#### [TASK REQUIREMENTS]
Copy the listing exactly. Omit nothing.

═════ DATA EXCERPTS ═════

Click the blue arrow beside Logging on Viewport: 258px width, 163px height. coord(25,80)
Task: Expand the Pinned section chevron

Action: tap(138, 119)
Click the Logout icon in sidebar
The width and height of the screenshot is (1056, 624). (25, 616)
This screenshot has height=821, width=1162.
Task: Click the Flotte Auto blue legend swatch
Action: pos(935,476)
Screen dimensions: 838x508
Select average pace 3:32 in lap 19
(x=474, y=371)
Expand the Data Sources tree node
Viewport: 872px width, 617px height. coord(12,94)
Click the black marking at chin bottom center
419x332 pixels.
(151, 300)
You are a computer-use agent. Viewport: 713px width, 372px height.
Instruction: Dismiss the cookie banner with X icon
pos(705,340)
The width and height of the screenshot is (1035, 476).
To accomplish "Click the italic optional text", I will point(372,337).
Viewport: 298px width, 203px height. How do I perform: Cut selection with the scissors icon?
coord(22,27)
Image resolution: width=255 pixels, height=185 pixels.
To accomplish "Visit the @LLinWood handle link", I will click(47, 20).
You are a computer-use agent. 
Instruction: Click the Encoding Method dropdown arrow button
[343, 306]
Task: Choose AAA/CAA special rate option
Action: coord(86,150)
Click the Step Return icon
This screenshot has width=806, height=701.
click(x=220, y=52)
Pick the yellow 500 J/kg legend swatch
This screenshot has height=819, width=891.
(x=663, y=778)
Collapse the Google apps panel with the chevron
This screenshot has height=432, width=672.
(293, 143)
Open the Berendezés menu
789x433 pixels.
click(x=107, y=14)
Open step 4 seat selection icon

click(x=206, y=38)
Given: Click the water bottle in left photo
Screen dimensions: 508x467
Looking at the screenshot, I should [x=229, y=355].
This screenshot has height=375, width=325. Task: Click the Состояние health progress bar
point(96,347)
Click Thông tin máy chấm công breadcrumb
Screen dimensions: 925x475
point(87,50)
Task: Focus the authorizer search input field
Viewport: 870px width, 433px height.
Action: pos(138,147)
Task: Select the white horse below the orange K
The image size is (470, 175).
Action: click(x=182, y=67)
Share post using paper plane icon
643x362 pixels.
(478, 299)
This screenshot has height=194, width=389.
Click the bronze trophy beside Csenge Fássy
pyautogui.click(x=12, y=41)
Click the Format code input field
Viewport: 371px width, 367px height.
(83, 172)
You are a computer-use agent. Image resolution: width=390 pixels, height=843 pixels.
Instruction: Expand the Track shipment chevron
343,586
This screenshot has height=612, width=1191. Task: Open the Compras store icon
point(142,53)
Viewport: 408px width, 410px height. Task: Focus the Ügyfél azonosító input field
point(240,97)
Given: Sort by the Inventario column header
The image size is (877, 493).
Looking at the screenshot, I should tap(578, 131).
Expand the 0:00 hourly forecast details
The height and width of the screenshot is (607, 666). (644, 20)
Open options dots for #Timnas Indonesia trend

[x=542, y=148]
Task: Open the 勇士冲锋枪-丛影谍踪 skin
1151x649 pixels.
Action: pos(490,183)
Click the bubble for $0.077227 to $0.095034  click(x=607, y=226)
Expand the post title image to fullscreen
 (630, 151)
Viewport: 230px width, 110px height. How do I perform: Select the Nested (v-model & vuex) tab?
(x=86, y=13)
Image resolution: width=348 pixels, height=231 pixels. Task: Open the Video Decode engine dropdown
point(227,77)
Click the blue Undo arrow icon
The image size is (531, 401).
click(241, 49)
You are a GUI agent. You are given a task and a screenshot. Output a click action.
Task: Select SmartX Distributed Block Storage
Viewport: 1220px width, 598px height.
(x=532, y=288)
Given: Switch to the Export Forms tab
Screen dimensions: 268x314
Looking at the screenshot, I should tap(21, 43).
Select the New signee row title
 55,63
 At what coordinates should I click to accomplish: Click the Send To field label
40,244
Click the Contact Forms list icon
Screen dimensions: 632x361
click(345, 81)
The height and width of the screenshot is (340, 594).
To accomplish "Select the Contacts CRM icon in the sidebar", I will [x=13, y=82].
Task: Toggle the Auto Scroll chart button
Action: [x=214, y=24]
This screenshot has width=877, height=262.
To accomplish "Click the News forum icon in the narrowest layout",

═════

#### [TASK RESULT]
Click the blue arrow beside Logging on Viewport: 258px width, 163px height. coord(25,80)
Task: Expand the Pinned section chevron

Action: tap(138, 119)
Click the Logout icon in sidebar
The width and height of the screenshot is (1056, 624). (25, 616)
This screenshot has height=821, width=1162.
Task: Click the Flotte Auto blue legend swatch
Action: pos(935,476)
Screen dimensions: 838x508
Select average pace 3:32 in lap 19
(x=474, y=371)
Expand the Data Sources tree node
Viewport: 872px width, 617px height. coord(12,94)
Click the black marking at chin bottom center
419x332 pixels.
(151, 300)
You are a computer-use agent. Viewport: 713px width, 372px height.
Instruction: Dismiss the cookie banner with X icon
pos(705,340)
The width and height of the screenshot is (1035, 476).
To accomplish "Click the italic optional text", I will point(372,337).
Viewport: 298px width, 203px height. How do I perform: Cut selection with the scissors icon?
coord(22,27)
Image resolution: width=255 pixels, height=185 pixels.
To accomplish "Visit the @LLinWood handle link", I will click(47, 20).
You are a computer-use agent. 
Instruction: Click the Encoding Method dropdown arrow button
[343, 306]
Task: Choose AAA/CAA special rate option
Action: coord(86,150)
Click the Step Return icon
This screenshot has width=806, height=701.
click(x=220, y=52)
Pick the yellow 500 J/kg legend swatch
This screenshot has height=819, width=891.
(x=663, y=778)
Collapse the Google apps panel with the chevron
This screenshot has height=432, width=672.
(293, 143)
Open the Berendezés menu
789x433 pixels.
click(x=107, y=14)
Open step 4 seat selection icon

click(x=206, y=38)
Given: Click the water bottle in left photo
Screen dimensions: 508x467
Looking at the screenshot, I should [x=229, y=355].
This screenshot has height=375, width=325. Task: Click the Состояние health progress bar
point(96,347)
Click Thông tin máy chấm công breadcrumb
Screen dimensions: 925x475
point(87,50)
Task: Focus the authorizer search input field
Viewport: 870px width, 433px height.
Action: pos(138,147)
Task: Select the white horse below the orange K
The image size is (470, 175).
Action: click(x=182, y=67)
Share post using paper plane icon
643x362 pixels.
(478, 299)
This screenshot has height=194, width=389.
Click the bronze trophy beside Csenge Fássy
pyautogui.click(x=12, y=41)
Click the Format code input field
Viewport: 371px width, 367px height.
(83, 172)
You are a computer-use agent. Image resolution: width=390 pixels, height=843 pixels.
Instruction: Expand the Track shipment chevron
343,586
This screenshot has height=612, width=1191. Task: Open the Compras store icon
point(142,53)
Viewport: 408px width, 410px height. Task: Focus the Ügyfél azonosító input field
point(240,97)
Given: Sort by the Inventario column header
The image size is (877, 493).
Looking at the screenshot, I should tap(578, 131).
Expand the 0:00 hourly forecast details
The height and width of the screenshot is (607, 666). (644, 20)
Open options dots for #Timnas Indonesia trend

[x=542, y=148]
Task: Open the 勇士冲锋枪-丛影谍踪 skin
1151x649 pixels.
Action: pos(490,183)
Click the bubble for $0.077227 to $0.095034  click(x=607, y=226)
Expand the post title image to fullscreen
 (630, 151)
Viewport: 230px width, 110px height. How do I perform: Select the Nested (v-model & vuex) tab?
(x=86, y=13)
Image resolution: width=348 pixels, height=231 pixels. Task: Open the Video Decode engine dropdown
point(227,77)
Click the blue Undo arrow icon
The image size is (531, 401).
click(241, 49)
You are a GUI agent. You are given a task and a screenshot. Output a click action.
Task: Select SmartX Distributed Block Storage
Viewport: 1220px width, 598px height.
(x=532, y=288)
Given: Switch to the Export Forms tab
Screen dimensions: 268x314
Looking at the screenshot, I should tap(21, 43).
Select the New signee row title
 55,63
 At what coordinates should I click to accomplish: Click the Send To field label
40,244
Click the Contact Forms list icon
Screen dimensions: 632x361
click(345, 81)
The height and width of the screenshot is (340, 594).
To accomplish "Select the Contacts CRM icon in the sidebar", I will [x=13, y=82].
Task: Toggle the Auto Scroll chart button
Action: [x=214, y=24]
This screenshot has width=877, height=262.
To accomplish "Click the News forum icon in the narrowest layout",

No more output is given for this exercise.